# DATASET EXTRACT
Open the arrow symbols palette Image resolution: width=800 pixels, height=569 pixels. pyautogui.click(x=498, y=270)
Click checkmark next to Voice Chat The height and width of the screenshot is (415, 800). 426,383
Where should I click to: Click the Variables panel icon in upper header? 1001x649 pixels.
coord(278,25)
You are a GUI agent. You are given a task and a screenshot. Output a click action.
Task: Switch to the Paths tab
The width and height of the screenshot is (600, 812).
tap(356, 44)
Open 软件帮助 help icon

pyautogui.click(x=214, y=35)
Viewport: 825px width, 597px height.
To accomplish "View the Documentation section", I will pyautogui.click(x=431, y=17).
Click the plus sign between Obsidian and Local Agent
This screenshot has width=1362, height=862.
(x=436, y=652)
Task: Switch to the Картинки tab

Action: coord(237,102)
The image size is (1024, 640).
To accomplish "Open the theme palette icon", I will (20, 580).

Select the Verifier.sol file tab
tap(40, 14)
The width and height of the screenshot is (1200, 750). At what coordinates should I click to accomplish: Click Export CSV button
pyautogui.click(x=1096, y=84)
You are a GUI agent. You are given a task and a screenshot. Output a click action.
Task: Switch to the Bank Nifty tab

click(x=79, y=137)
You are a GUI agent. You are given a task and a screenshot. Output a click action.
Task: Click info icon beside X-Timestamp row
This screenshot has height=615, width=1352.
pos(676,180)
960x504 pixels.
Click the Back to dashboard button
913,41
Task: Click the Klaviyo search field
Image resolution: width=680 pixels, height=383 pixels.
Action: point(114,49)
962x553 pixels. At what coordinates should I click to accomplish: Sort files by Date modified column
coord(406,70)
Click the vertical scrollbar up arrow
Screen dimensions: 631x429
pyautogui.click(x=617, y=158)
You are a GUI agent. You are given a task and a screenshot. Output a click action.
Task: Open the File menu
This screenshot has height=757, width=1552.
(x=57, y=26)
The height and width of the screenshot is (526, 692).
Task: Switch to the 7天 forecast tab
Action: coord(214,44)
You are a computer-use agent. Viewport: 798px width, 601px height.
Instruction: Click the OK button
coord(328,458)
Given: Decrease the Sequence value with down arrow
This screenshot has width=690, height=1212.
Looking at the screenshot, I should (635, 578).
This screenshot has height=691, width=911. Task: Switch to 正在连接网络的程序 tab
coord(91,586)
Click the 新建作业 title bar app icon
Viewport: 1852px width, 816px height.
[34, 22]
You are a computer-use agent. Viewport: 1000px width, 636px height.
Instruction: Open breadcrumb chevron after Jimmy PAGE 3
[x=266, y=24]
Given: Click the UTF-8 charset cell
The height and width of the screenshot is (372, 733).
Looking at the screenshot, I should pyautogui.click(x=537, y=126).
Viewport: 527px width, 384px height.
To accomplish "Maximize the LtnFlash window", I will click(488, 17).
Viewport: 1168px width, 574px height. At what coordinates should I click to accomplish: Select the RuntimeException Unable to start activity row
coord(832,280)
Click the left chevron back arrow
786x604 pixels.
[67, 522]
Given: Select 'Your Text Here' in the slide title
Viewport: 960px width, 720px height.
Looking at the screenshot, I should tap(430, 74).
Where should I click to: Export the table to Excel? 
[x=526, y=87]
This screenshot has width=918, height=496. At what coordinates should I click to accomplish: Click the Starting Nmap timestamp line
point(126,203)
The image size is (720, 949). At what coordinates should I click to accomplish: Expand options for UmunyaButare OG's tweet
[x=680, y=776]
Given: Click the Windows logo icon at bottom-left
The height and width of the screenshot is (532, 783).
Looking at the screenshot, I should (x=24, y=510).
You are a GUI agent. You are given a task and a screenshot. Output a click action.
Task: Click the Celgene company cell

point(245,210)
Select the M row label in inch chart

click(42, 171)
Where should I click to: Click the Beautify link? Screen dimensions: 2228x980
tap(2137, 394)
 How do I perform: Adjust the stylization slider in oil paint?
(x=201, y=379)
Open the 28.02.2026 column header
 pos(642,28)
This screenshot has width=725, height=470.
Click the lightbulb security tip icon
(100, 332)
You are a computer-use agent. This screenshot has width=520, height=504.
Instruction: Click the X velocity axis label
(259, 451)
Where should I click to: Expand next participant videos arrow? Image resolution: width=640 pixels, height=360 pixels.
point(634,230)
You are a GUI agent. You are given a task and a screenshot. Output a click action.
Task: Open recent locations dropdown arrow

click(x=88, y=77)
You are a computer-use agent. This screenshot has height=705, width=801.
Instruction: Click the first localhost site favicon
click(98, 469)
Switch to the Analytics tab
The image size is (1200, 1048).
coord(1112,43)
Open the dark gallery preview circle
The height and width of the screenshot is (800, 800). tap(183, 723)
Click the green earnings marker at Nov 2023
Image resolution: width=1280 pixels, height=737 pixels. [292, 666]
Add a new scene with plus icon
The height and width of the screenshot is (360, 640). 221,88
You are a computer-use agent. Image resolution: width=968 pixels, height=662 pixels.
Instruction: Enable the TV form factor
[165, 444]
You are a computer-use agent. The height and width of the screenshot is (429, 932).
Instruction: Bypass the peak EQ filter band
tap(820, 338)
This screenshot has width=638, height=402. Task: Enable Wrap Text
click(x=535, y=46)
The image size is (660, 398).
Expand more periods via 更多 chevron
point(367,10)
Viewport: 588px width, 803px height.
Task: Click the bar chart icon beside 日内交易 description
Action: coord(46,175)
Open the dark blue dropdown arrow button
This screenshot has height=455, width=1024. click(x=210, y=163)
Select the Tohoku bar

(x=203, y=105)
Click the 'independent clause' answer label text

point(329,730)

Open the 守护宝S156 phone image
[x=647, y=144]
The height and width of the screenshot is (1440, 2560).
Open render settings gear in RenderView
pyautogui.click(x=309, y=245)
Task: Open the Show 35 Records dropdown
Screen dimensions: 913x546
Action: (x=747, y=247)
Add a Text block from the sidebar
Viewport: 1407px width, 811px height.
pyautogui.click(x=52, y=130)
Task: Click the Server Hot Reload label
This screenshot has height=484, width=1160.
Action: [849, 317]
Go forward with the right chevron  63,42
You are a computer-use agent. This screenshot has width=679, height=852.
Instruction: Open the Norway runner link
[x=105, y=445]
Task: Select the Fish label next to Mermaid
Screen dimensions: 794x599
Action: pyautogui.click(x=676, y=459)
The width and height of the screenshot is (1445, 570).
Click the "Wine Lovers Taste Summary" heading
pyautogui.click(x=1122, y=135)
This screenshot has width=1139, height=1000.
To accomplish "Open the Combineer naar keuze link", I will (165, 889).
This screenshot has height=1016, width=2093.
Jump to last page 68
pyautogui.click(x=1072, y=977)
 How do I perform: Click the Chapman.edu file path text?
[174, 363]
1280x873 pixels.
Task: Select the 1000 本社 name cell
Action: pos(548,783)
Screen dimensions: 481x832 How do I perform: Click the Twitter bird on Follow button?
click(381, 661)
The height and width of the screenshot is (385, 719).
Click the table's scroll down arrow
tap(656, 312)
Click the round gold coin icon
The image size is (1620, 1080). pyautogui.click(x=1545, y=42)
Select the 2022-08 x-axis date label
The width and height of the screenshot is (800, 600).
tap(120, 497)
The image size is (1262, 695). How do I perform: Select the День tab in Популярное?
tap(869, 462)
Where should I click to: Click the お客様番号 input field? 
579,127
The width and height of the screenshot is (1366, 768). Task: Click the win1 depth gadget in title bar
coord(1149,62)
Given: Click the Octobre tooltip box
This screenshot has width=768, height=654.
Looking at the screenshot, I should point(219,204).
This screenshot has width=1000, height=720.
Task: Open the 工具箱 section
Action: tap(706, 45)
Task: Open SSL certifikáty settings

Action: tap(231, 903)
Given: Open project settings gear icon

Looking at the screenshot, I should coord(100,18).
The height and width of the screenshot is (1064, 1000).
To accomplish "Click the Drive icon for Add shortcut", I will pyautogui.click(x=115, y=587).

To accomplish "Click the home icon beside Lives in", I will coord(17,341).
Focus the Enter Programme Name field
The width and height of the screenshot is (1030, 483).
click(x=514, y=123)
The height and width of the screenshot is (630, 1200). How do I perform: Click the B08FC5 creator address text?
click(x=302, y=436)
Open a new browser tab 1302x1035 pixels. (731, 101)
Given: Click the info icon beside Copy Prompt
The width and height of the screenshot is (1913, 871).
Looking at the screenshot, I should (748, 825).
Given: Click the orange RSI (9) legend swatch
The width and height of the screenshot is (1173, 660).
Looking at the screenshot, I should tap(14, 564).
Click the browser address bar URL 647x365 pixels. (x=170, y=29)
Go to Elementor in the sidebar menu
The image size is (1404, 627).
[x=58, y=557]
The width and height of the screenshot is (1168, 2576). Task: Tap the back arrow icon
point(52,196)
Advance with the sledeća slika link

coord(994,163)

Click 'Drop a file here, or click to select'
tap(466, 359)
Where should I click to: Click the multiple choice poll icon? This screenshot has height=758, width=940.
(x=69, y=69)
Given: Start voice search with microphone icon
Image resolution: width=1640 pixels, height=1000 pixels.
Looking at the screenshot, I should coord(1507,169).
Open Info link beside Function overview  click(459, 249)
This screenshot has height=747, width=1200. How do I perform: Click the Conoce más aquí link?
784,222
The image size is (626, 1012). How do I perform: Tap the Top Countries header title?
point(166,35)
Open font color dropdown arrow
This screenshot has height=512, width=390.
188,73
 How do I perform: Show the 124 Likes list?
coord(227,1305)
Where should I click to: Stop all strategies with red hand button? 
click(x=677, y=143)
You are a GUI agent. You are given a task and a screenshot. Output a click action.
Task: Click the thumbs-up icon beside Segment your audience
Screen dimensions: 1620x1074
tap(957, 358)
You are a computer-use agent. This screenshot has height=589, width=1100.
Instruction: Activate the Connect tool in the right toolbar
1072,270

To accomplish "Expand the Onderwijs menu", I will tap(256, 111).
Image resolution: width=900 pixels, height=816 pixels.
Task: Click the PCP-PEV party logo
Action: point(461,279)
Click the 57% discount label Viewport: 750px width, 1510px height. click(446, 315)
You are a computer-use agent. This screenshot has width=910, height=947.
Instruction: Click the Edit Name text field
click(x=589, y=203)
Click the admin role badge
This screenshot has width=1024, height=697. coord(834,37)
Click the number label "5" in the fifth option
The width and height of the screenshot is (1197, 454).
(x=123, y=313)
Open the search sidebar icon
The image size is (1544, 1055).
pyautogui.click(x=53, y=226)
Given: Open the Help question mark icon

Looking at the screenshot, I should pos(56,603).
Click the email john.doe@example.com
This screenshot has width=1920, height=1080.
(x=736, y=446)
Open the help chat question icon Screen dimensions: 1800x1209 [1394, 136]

# EXERCISE AIM
All lines above between those holding "The width and height of the screenshot is (600, 812)." and "Task: Open the File menu", inclusive, must be set down unchanged, and no other line may be included.

# REPLY TO THE TASK
The width and height of the screenshot is (600, 812).
tap(356, 44)
Open 软件帮助 help icon

pyautogui.click(x=214, y=35)
Viewport: 825px width, 597px height.
To accomplish "View the Documentation section", I will pyautogui.click(x=431, y=17).
Click the plus sign between Obsidian and Local Agent
This screenshot has width=1362, height=862.
(x=436, y=652)
Task: Switch to the Картинки tab

Action: coord(237,102)
The image size is (1024, 640).
To accomplish "Open the theme palette icon", I will (20, 580).

Select the Verifier.sol file tab
tap(40, 14)
The width and height of the screenshot is (1200, 750). At what coordinates should I click to accomplish: Click Export CSV button
pyautogui.click(x=1096, y=84)
You are a GUI agent. You are given a task and a screenshot. Output a click action.
Task: Switch to the Bank Nifty tab

click(x=79, y=137)
You are a GUI agent. You are given a task and a screenshot. Output a click action.
Task: Click info icon beside X-Timestamp row
This screenshot has height=615, width=1352.
pos(676,180)
960x504 pixels.
Click the Back to dashboard button
913,41
Task: Click the Klaviyo search field
Image resolution: width=680 pixels, height=383 pixels.
Action: point(114,49)
962x553 pixels. At what coordinates should I click to accomplish: Sort files by Date modified column
coord(406,70)
Click the vertical scrollbar up arrow
Screen dimensions: 631x429
pyautogui.click(x=617, y=158)
You are a GUI agent. You are given a task and a screenshot. Output a click action.
Task: Open the File menu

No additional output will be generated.